Section: New Results

Compiler, vectorization, interpretation

Participants : Erven Rohou, André Seznec, Sylvain Collange, Rabab Bouziane, Arif Ali Ana-Pparakkal, Stefano Cherubin, Byron Hawkins, Arif Ali Ana-Pparakkal, Imane Lasri, Kévin Le Bon.

Improving sequential performance through memoization

Participants : Erven Rohou, Imane Lasri, André Seznec.

Many applications perform repetitive computations, even when properly programmed and optimized. Performance can be improved by caching results of pure functions, and retrieving them instead of recomputing a result (a technique called memoization).

We previously proposed [23] a simple technique for enabling software memoization of any dynamically linked pure function and we illustrate our framework using a set of computationally expensive pure functions – the transcendental functions.

A restriction of the proposed framework was that memoization was restricted only to dynamically linked functions and the functions must be determined beforehand. We extended this work, and we propose function memoization using a compile-time technique thus extending the scope of memoization to user defined functions as well as making it transparently applicable to any dynamically linked functions. Our compile-time technique allows static linking of memoization code and this increases the benefit due to memoization by leveraging the inlining capability for the memoization wrapper. Our compile-time analysis can also handle functions with pointer parameters , and we handle constants more efficiently. Instruction set support can also be considered, and we propose associated hardware leading to additional performance gain.

This work was presented at the Compiler Construction Conference 2017 [50]. It is also described in the PhD thesis of Arjun Suresh [24].

Optimization in the Presence of NVRAM

Participants : Erven Rohou, Rabab Bouziane.

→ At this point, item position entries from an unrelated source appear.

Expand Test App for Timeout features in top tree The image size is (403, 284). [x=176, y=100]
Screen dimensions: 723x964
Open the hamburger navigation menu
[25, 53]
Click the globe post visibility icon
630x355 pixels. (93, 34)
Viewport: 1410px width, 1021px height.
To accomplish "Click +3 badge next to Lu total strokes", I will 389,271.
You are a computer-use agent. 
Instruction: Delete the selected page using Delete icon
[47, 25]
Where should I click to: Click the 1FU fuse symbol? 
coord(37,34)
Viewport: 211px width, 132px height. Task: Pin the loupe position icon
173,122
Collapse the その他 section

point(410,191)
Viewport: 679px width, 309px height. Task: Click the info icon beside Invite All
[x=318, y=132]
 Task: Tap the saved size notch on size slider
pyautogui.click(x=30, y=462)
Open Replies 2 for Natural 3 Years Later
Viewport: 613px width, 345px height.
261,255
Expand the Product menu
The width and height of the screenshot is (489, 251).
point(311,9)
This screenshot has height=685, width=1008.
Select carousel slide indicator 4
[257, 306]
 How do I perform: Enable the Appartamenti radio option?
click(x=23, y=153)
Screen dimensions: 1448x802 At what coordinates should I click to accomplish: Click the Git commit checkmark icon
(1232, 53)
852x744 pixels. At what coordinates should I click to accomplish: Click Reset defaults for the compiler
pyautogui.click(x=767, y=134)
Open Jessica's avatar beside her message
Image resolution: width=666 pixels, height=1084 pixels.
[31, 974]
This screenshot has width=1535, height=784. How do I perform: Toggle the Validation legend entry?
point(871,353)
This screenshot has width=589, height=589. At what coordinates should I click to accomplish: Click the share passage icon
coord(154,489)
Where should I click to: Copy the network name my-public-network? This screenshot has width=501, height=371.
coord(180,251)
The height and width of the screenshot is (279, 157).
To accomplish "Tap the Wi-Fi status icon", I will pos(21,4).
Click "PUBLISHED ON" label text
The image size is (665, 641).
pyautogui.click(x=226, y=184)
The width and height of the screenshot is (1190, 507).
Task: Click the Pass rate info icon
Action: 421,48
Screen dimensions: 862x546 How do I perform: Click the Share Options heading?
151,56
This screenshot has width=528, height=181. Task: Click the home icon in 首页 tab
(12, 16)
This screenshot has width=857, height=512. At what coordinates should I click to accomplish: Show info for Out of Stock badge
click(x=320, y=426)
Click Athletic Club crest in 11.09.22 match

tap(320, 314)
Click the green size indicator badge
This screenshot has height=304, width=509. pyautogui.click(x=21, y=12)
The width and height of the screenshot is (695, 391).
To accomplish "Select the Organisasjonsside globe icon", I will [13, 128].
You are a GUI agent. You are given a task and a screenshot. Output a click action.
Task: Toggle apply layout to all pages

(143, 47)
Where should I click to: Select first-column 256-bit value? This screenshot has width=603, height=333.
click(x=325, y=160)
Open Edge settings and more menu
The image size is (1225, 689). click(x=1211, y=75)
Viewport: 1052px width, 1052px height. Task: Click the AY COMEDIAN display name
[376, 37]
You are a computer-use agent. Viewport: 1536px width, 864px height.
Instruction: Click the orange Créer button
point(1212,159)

Beyond the fact of generating machine code, compilers play a critical role in delivering high performance, and more recently high energy efficiency. For decades, the memory technology of target systems has consisted in SRAM at cache level, and DRAM for main memory. Emerging non-volatile memories (NVMs) open up new opportunities, along with new design challenges. In particular, the asymmetric cost of read/write accesses calls for adjusting existing techniques in order to efficiently exploit NVMs. In addition, this technology makes it possible to design memories with cheaper accesses at the cost of lower data retention times. These features can be exploited at compile time to derive better data mappings according to the application and data retention characteristics. We reviewed a number of compile-time analysis and optimization techniques, and how they could apply to systems in presence of NVMs [37]. In particular, we consider the case of the reduction of the number of writes, and the analysis of variables lifetime for memory bank assignment of program variables.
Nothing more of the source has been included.